A 32-year-old woman from Venezuela presented to the Emergency department with epigastric pain, chills and fever during the last week. She reported no nausea, vomiting, jaundice or diarrhea. Physical examination revealed epigastric tenderness with no rebound. Blood tests showed AST 144U per liter (U/L) (reference range – RR-4–50), ALT 133U/L (RR 5–40), GGT 237U/L (RR 7–30), ALP 576 U/L (RR 42–141) and CRP 188mg per milliliter (RR<5) so an abdominal ultrasound was performed. It revealed a heterogeneous hepatic nodular lesion in the left liver lobe measuring 75×40×55mm. It was round and predominantly hypoechoic suggesting either a liver abscess or, less likely, a liver neoplasm. A CT scan was performed for better characterization, showing a low-density mass with a peripheral enhancing rim (Fig. 1). Blood and stool cultures were collected and empirical antibiotherapy to treat a liver abscess was started. Stool microscopy exam was negative but Entamoeba hystolitica IgG-ELISA was positive confirming an amebic liver abscess so a 10-day treatment with Metronidazole was completed. The patient did well and was discharged with Paromomycin for 1 more week to complete intestinal amebiasis treatment. The patient has been asymptomatic 8 months after discharge.

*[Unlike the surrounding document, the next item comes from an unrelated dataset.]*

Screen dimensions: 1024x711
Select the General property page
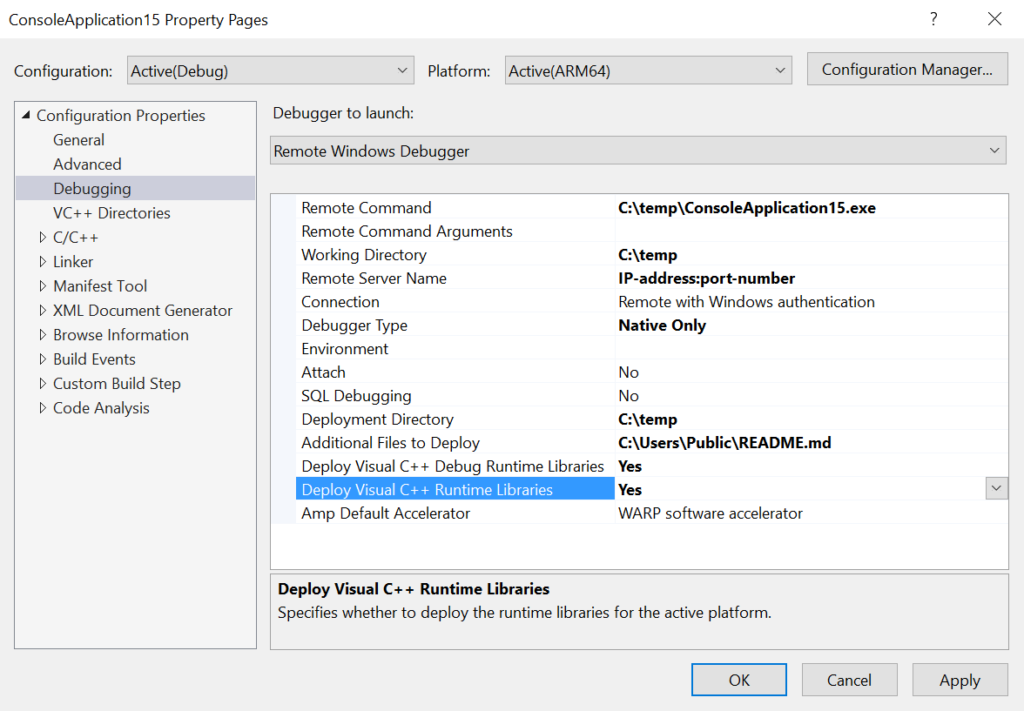pos(79,140)
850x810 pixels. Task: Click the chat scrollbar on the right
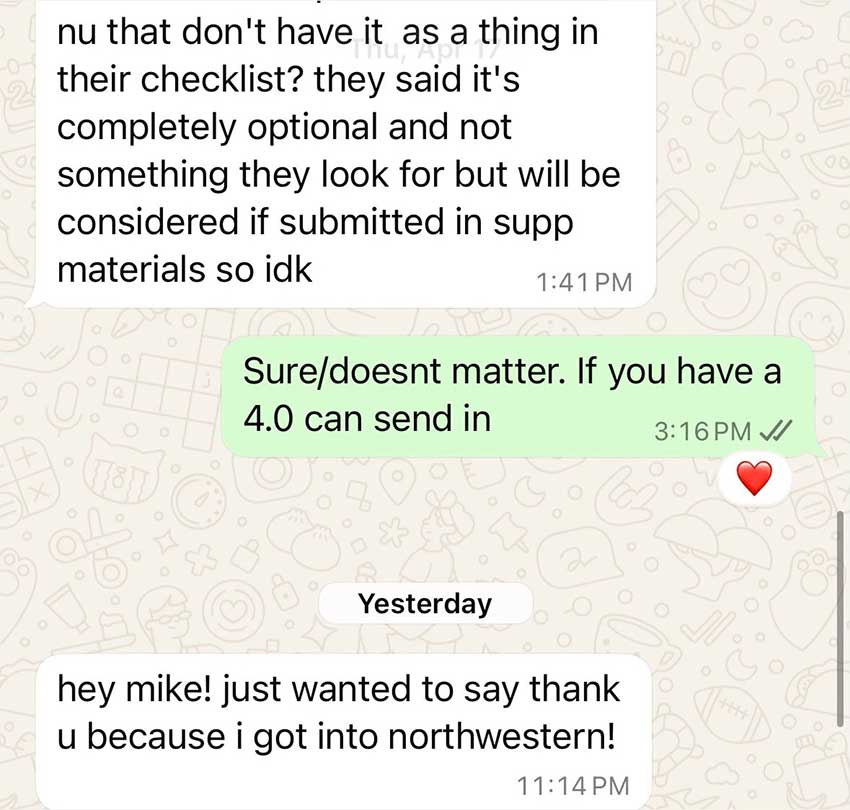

Axial CT-scan showing a rounded, well-defined mass located in liver (arrow). It is possible to identify a central cavity filled with low-density fluid with internal septations. A peripheral enhancing rim corresponding to the abscess wall as well as a peripheral zone of surrounding oedema are seen. Amebic abscess are typically subcapsular single lesions located in the right liver lobe, although in this case is seen in the left lobe.
The authors declare no conflicts of interest.